Unless there is a legitimate financial, legal, resource, or other major reason why you can’t accept the changes, it’s wise to be flexible and keep the client happy. It is, after all, going to be their finished work. Still, there needs to be some form of control to avoid project creep.
This control is obtained through your change management plan, which explains to the client the proper channels to go through if they decide something in the original agreement is no longer accurate.
In your change management plan, explain who the client should contact for an adjustment request, such as via direct email or phone call. Then, the request should go to a reviewer, who will consider the scope and timeline and approve or reject the change. If it’s approved, they will add it to the plan at the appropriate point, communicate the new tasks with relevant team members, and track the changes in a log.

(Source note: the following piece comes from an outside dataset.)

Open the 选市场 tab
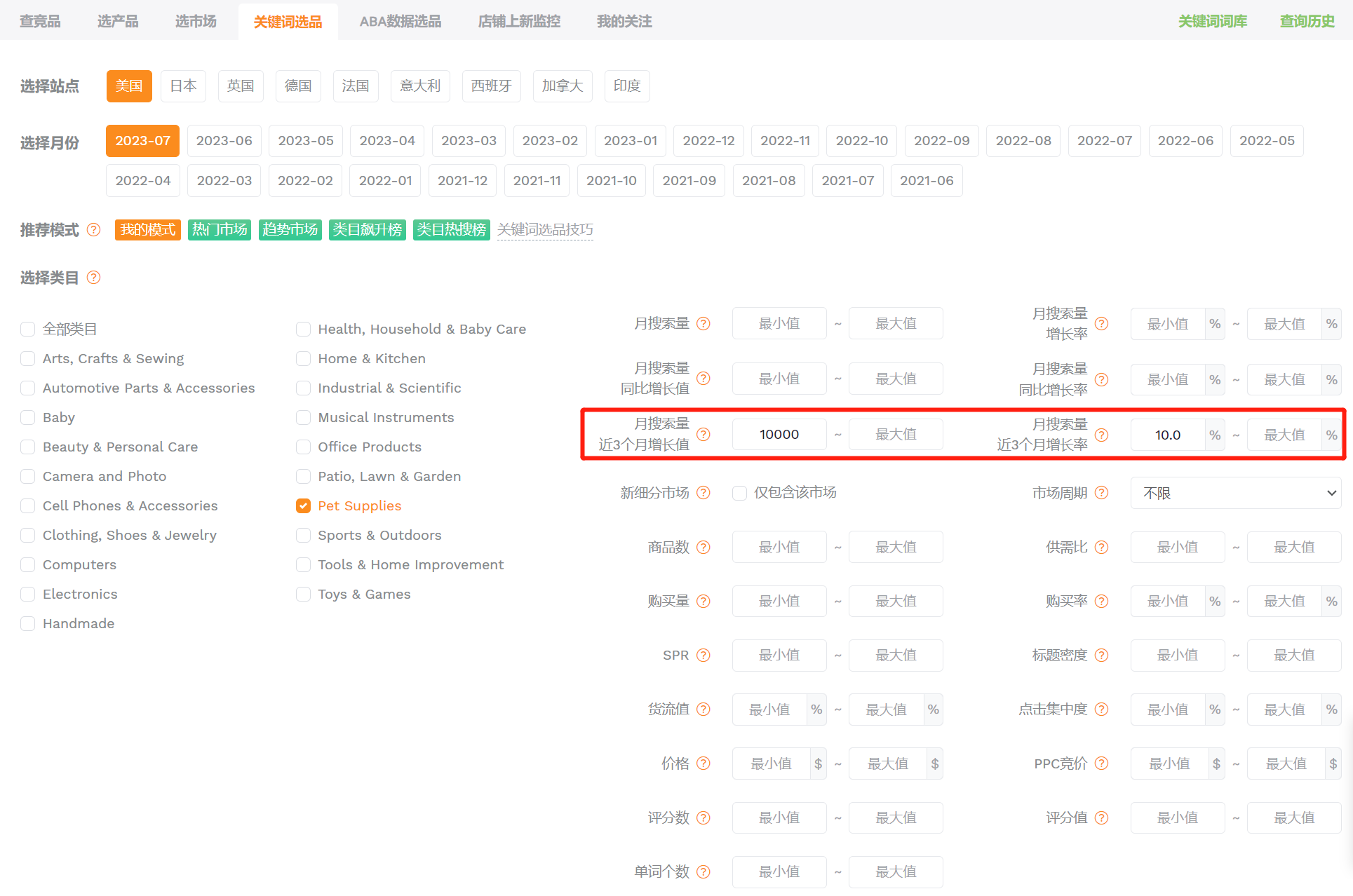The width and height of the screenshot is (1353, 896). 196,22
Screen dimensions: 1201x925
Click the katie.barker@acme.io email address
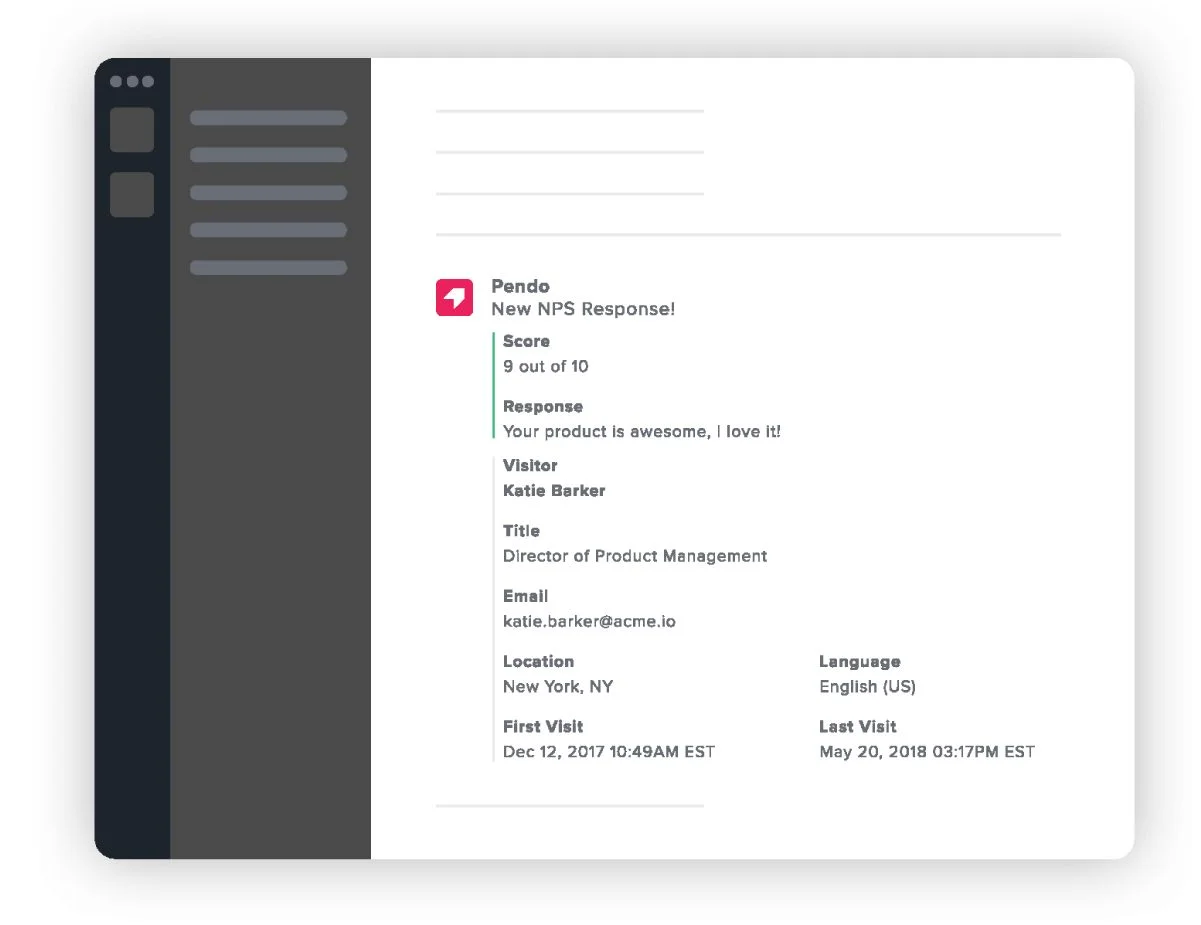click(x=589, y=621)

Clearly provided to the client and a process for the team to follow, a delineated plan prevents scope creep. No one can step in and make changes without an evaluation first. The client and the team each know the protocol for requesting adjustments, and they understand that these changes are sometimes necessary and sometimes asked too late.
Conclusion
Finding ways to avoid the scope you worked hard to finalise becoming sidelined is part of a project manager’s job. However, scope creep is a common issue that sneaks up on you when you least expect it. With these simple tips, you can keep your deadlines on task and avoid distractions and delays that can jeopardise the ultimate goal.